O presidente da OAB (Ordem dos Advogados do Brasil), Beto Simonetti, destacou em seu discurso o trabalho da classe durante as eleições de 2022.
Ele disse que a OAB foi a primeira instituição civil do país a declarar a lisura das eleições de 2022, a validade da apuração e a necessidade do respeito à vontade popular, "naquele que era um delicado momento da história brasileira".
"Graças a muito trabalho, inclusive do STF e da advocacia, a Constituição triunfou sobre forças obscuras, nostálgicas do autoritarismo, que pretendiam implodir o Estado Democrático de Direito no Brasil", disse.

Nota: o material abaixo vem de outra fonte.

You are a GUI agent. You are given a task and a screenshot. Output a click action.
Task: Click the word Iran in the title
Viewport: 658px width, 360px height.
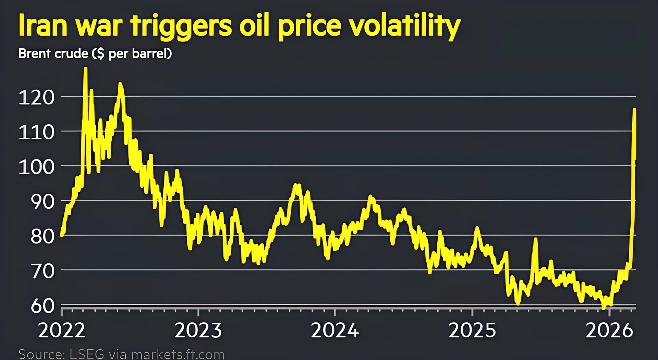click(x=42, y=26)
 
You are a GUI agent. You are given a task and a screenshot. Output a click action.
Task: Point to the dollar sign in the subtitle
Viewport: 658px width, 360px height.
click(x=100, y=54)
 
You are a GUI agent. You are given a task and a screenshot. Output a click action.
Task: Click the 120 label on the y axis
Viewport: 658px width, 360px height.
click(x=36, y=97)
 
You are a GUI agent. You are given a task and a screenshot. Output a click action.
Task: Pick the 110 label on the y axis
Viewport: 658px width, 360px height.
click(x=36, y=132)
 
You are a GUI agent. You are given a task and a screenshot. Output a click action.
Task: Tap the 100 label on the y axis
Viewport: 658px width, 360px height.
click(x=36, y=167)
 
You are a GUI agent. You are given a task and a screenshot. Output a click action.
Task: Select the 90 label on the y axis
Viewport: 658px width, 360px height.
click(x=42, y=202)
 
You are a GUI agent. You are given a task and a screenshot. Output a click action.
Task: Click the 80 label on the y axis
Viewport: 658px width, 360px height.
click(x=42, y=236)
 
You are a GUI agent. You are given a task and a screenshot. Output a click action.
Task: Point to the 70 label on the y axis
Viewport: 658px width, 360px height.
click(x=42, y=271)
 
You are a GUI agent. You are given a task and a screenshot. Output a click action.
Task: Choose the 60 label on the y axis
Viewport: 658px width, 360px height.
click(x=42, y=306)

Também durante a posse, a procuradora-geral da República interina, Elizeta Ramos, elogiou Barroso em seu discurso, ressaltando sua "vocação humanista" e a sua experiência nas altas cortes, seu preparo acadêmico e sua "firme e gentil liderança já provada em outras ocasiões".
Elizeta Ramos evitou citar especificamente ameaças à democracia. No entanto, afirmou que a PGR seguirá com uma atuação socialmente efetiva.
"Sendo uma instituição essencial a Justiça, o 'parquet' brasileiro posta-se ao lado de suas excelências, na defesa dos direitos sociais e individuais disponíveis, da ordem jurídica e da democracia", afirmou.
Novamente sem citar riscos, a procuradora-geral interina também exaltou o trabalho da ministra Rosa Weber por ser a "mulher a frente da defesa do estado democrático de direito", afirmou.
Há dez anos no Supremo, Barroso substitui na presidência da corte a ministra Rosa Weber. Ela completa 75 anos no dia 2 de outubro e se aposenta compulsoriamente.
O novo presidente tinha dirigido o TSE (Tribunal Superior Eleitoral), em meio a escalada dos ataques do ex-presidente Bolsonaro contra as urnas eletrônicas.
Natural de Vassouras, no Rio de Janeiro, ele foi indicado pela então presidente Dilma Rousseff (PT) e passou a integrar o Supremo em junho de 2013, ocupando o lugar vago deixado por Carlos Ayres Britto. Antes disso, ele já vinha sendo incluído na lista de cotados ao tribunal.
Barroso também tem em seu currículo trajetória acadêmica. É professor titular de direito constitucional da Universidade do Estado do Rio de Janeiro (Uerj), mesma instituição onde concluiu sua própria graduação e o doutorado.